Mr. Saunders' departure is one of a string of executive changes at FleetBoston. Robert J. Higgins, the president of consumer banking and investment services and Mr. Saunders' boss, announced his retirement last month. Some of Mr. Higgins' duties were taken over by Brad Warner, executive vice president of Fleet's Consumer Business Group. Mr. Warner began meeting with senior executives to plan strategy last week, according to a company source.
One analyst suggested that Mr. Saunders' arrival at Providian would give the company a perfect opportunity to air any further unpleasant revelations. "We expect more bad news before it gets good," wrote Bradley Ball, an analyst at Prudential Securities, in a research note.
Mr. Ball suggested that, despite his experience, Mr. Saunders will have his work cut out for him. "Saunders did a good job with FleetBoston's card business following the acquisition of Advanta's card business in 1998, yet this was helped by a reasonable deal price (5% premium), a benevolent economy, and significant streamlining."
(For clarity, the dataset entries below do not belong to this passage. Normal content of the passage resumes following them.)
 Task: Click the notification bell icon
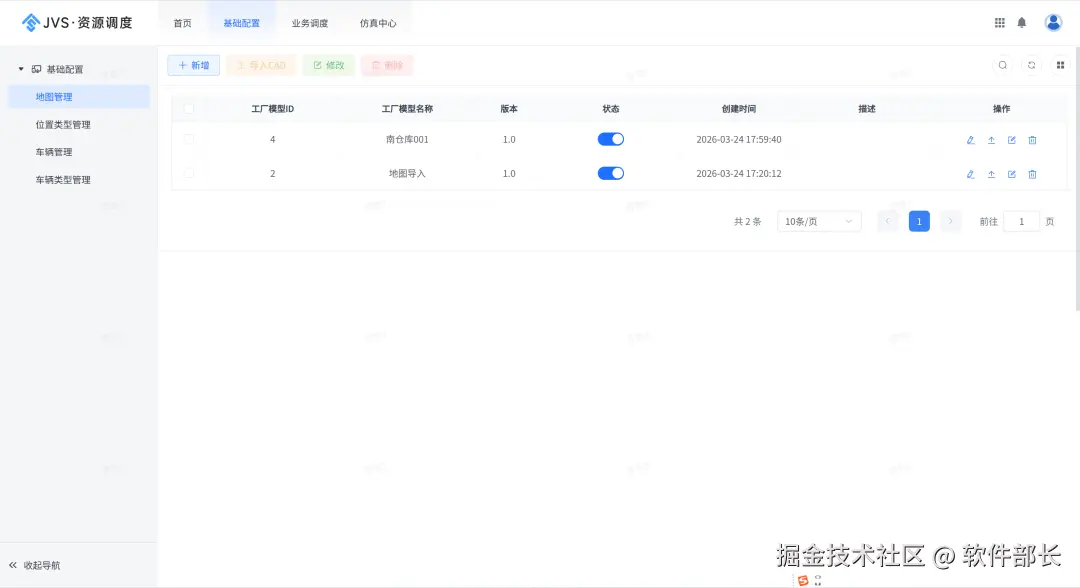coord(1021,21)
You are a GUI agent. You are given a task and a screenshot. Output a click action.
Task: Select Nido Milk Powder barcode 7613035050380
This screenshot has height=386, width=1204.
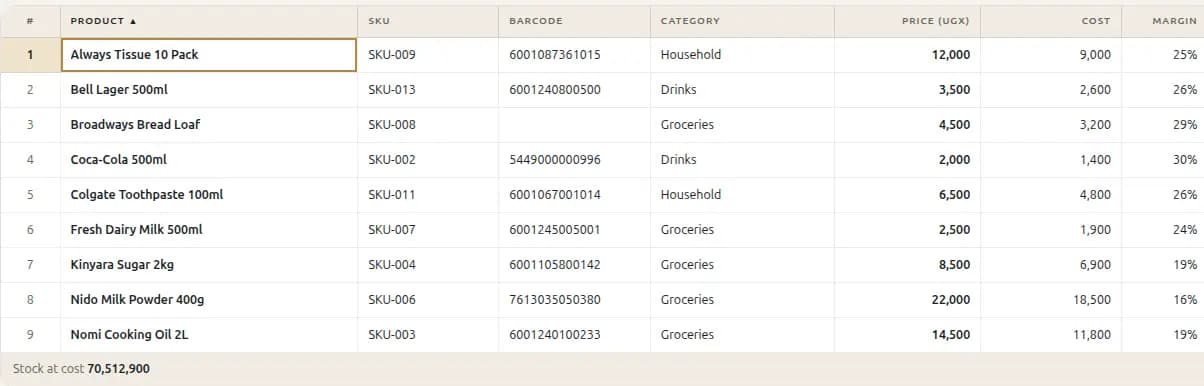pyautogui.click(x=574, y=300)
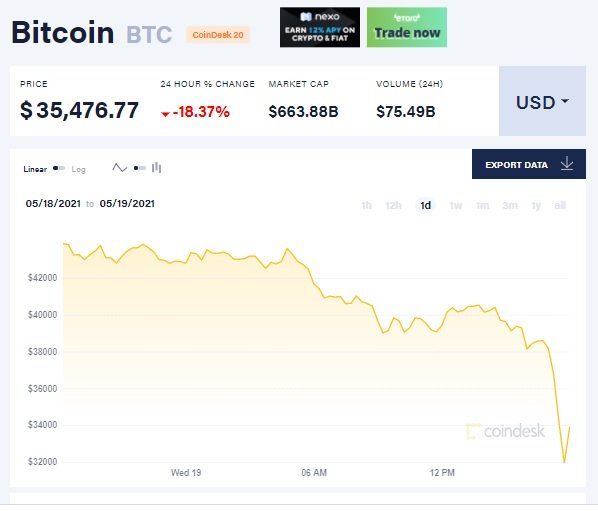Click the coindesk watermark logo
This screenshot has height=511, width=598.
coord(505,431)
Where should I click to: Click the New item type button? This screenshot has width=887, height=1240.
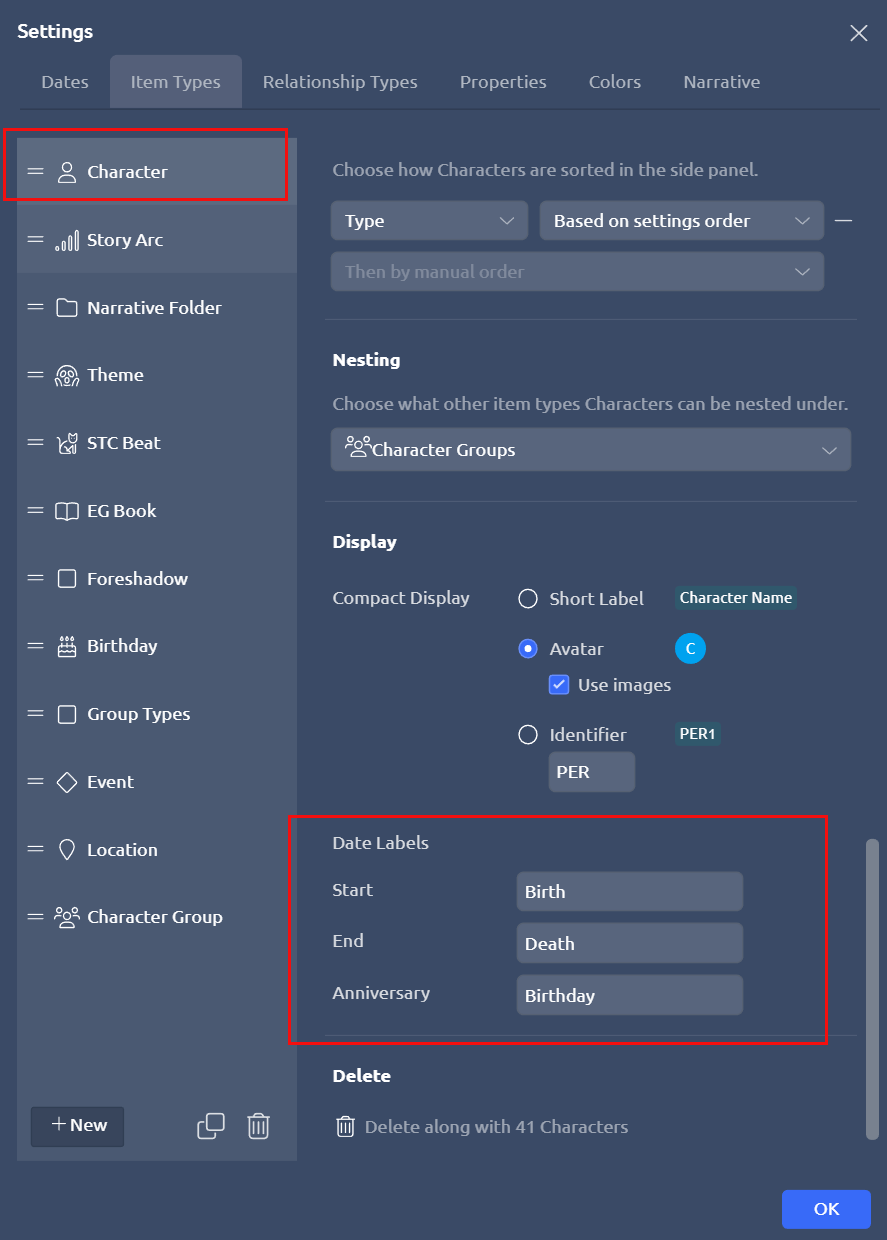(78, 1125)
Advanta's card receivables were one third of Providian's current size and carried an average loss rate of 6.8%, he wrote.
The San Francisco-based Providian became the focus of an increasingly anxious investor community since August, when analysts discovered an unpublicized change in its chargeoff reporting practices that had the effect of covering up a 30-basis-point drop in its second-quarter chargeoff rate. At its third-quarter financial conference call, the company announced that its profits were down 70% from the same period a year earlier.
Mr. Saunders "has a track record at turning around card companies," said David Hendler, an analyst with CreditSights Inc., an investment securities research firm in New York. "Fleet bought Advanta, and he stabilized it."
But the provisional nature of Mr. Saunders' appointment shows how deeply involved regulators are in Providian's day-to-day operations, Mr. Hendler said. "No other bank ever has their regulators sign off on an appointment like that. Even though their capital ratios are above the adequate level, the regulators are quietly telling the company to do certain things to right-size the ship. Even if you are well capitalized, they can re-categorize you for whatever reason they see fit."
Michael Auriemma, the president of Auriemma Consulting Group of Westbury, N.Y., said he was surprised Providian was able to find such a well-experienced new leader so quickly.
Mr. Saunders' experience with subprime card issuing at Household would be useful to him in his new job, "but it is going to take someone that understands the whole range of credit risk to get underneath the covers and understand it," Mr. Auriemma said. "It could take six months or a year. But that doesn't mean you won't see improvements before that."*
Jerry D. Craft, the president and CEO of InfiCorp Holdings Inc., an Atlanta subsidiary of First National of Nebraska Inc., said snagging a high-profile chief may allow Providian to survive as an independent company. "This gives Providian more options. It is good news for Providian."
Providian's stock closed Monday at $3.80 a share, up 15.5% from Friday's close.